The Washington Post

Montana’s attorney general opens investigation on “Three Cups of Tea” author

Greg Mortenson, his son Khyber, and daughter, Amira Mortenson, with students at Gultori War refugee school, 2009. (Deidre Eitel/ PR Newswire)

The “Three Cups of Tea” controversy just gets messier and messier. Montana’s attorney general has opened an investigation into Greg Mortenson and his Central Asia Institute based in the state, reports the Associated Press. “My office will not jump to any conclusions—but we have a responsibility to make sure charitable assets are used for their intended purposes,” Steve Bullock said in a statement.

Mortenson, accused by “60 Minutes” of fabricating facts and mismanaging charity funds, denies any wrongdoing and blames co-author David Oliver Relin for inaccuracies in the book: “There were some omissions and compressions. . . I would squawk about it and be told that it would all work out,” he told Outside magazine.

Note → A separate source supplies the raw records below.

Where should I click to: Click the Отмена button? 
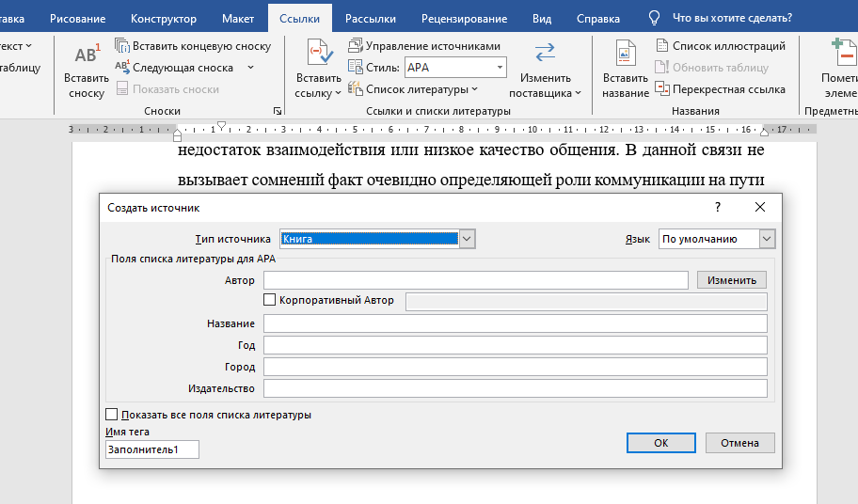coord(739,443)
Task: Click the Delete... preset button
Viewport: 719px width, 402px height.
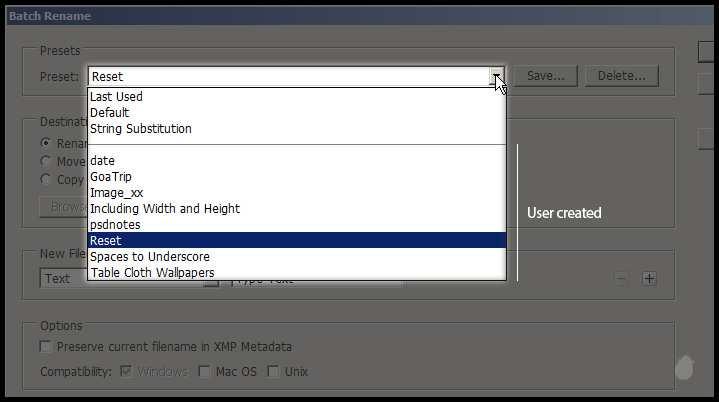Action: [622, 76]
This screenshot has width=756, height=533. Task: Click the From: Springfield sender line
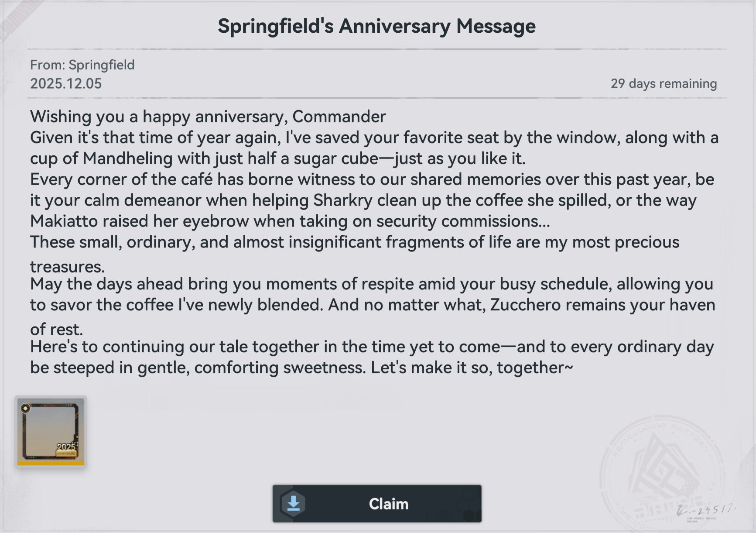point(82,65)
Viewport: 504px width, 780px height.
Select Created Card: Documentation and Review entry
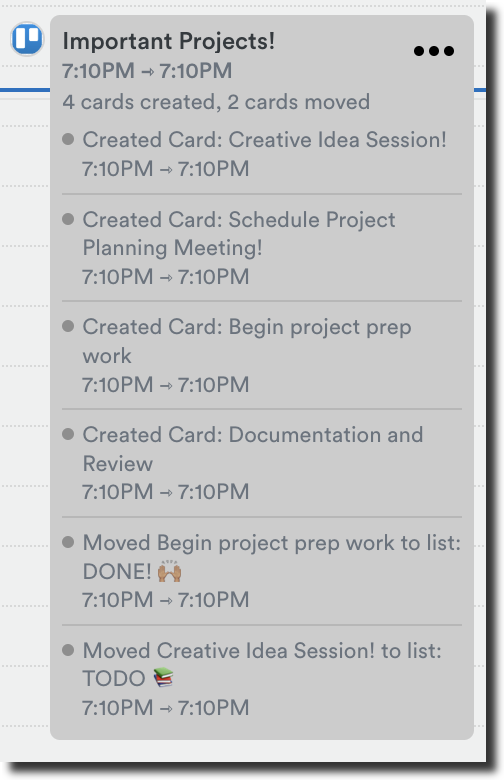point(262,463)
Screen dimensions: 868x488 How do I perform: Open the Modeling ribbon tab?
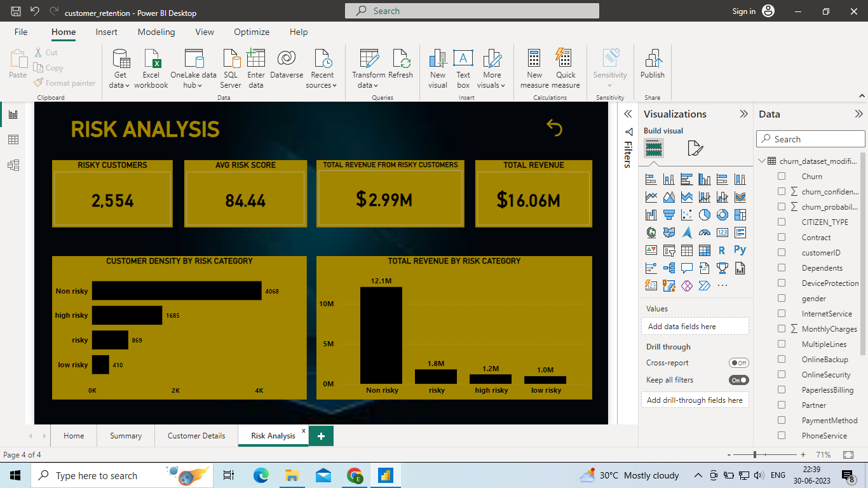tap(156, 32)
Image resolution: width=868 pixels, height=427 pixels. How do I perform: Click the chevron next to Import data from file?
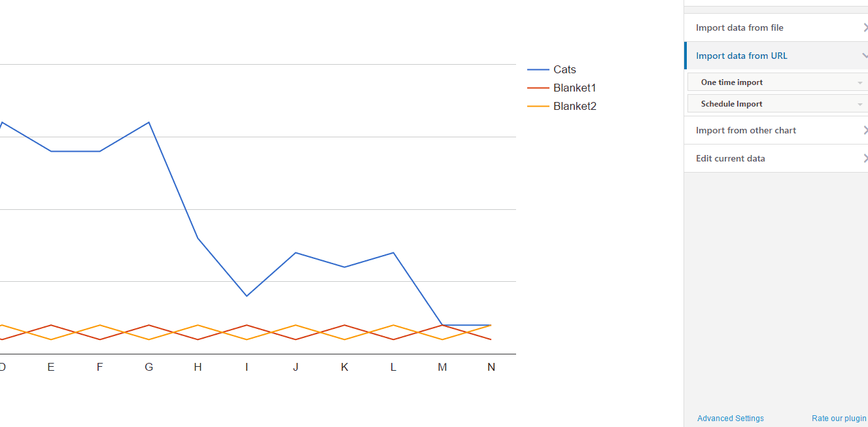[x=865, y=27]
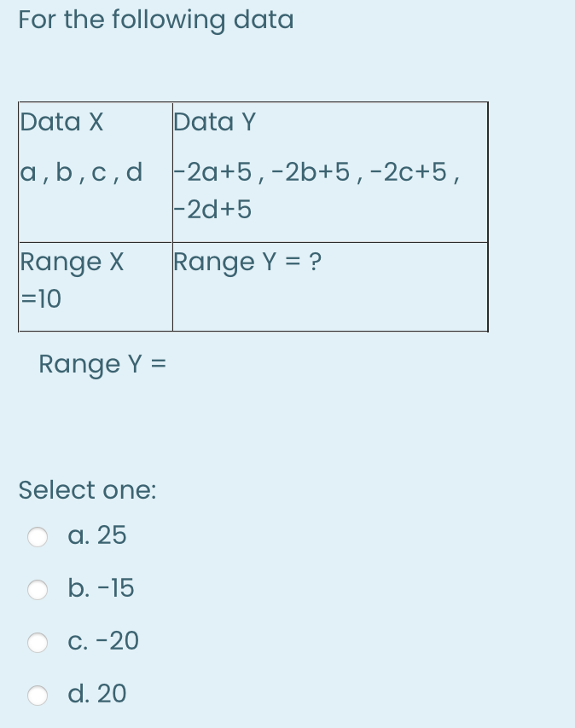
Task: Click the radio button beside 20
Action: [38, 695]
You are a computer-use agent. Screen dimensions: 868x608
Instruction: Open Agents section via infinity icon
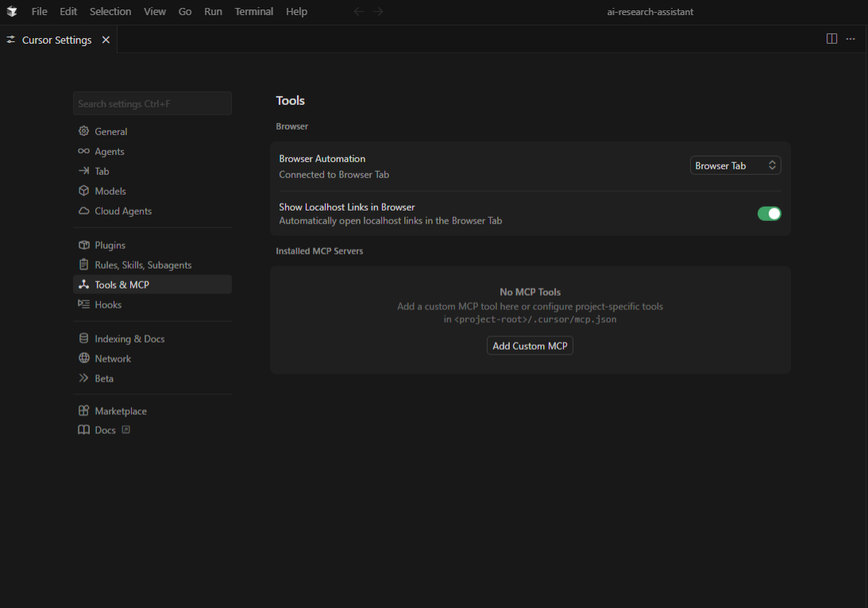(x=83, y=151)
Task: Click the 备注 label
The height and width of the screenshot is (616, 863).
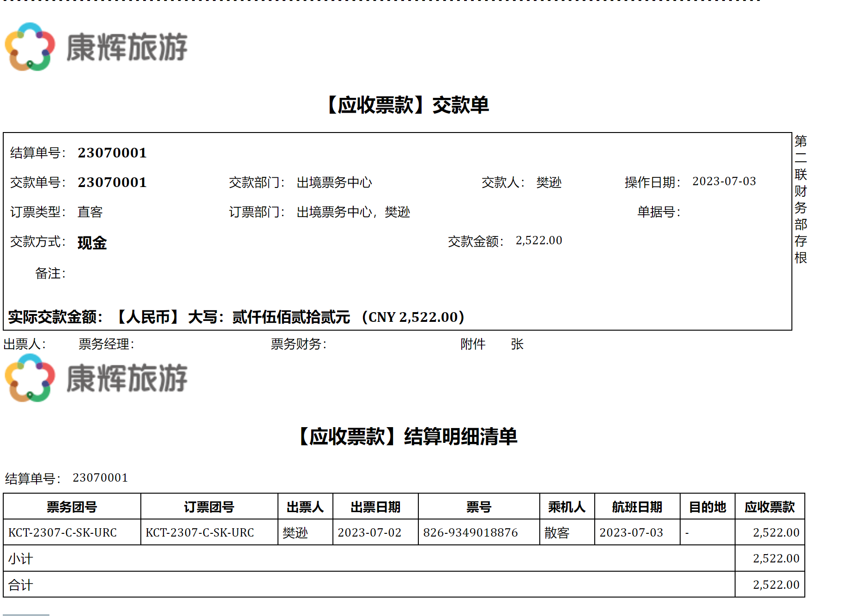Action: [50, 273]
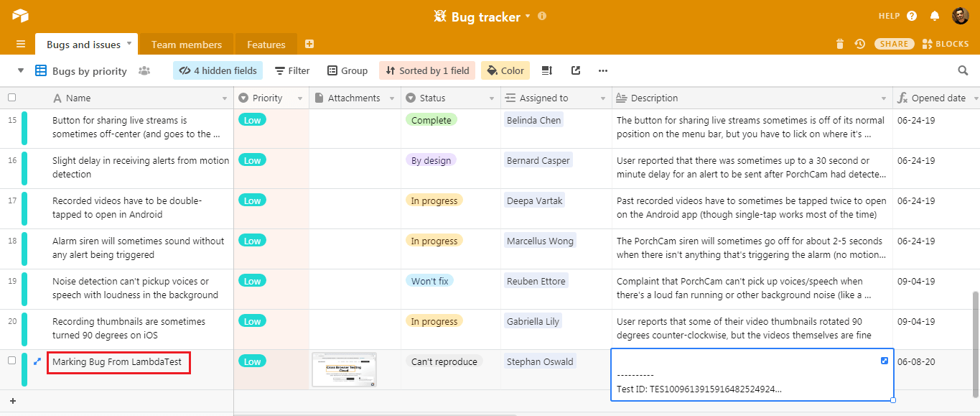Click the SHARE button
Image resolution: width=980 pixels, height=416 pixels.
click(894, 43)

Relin has refused all requests for interviews since the scandal broke. In 2008, he gave an interview to Michael Werner for Etude literary magazine and said that he — alone — wrote the book after interviewing Mortenson, his supporters, and critics. “That’s been the only negative thing about this whole adventure for me,” said Relin. “After I turned in the manuscript, I received a galley back from the publisher with two names on it. It was published that way over my objections.” The bestselling book, of course, went on to make millions; Relin presumably shared a piece of that very big pie.

Relin’s rep and publisher Viking did not respond to requests for comment.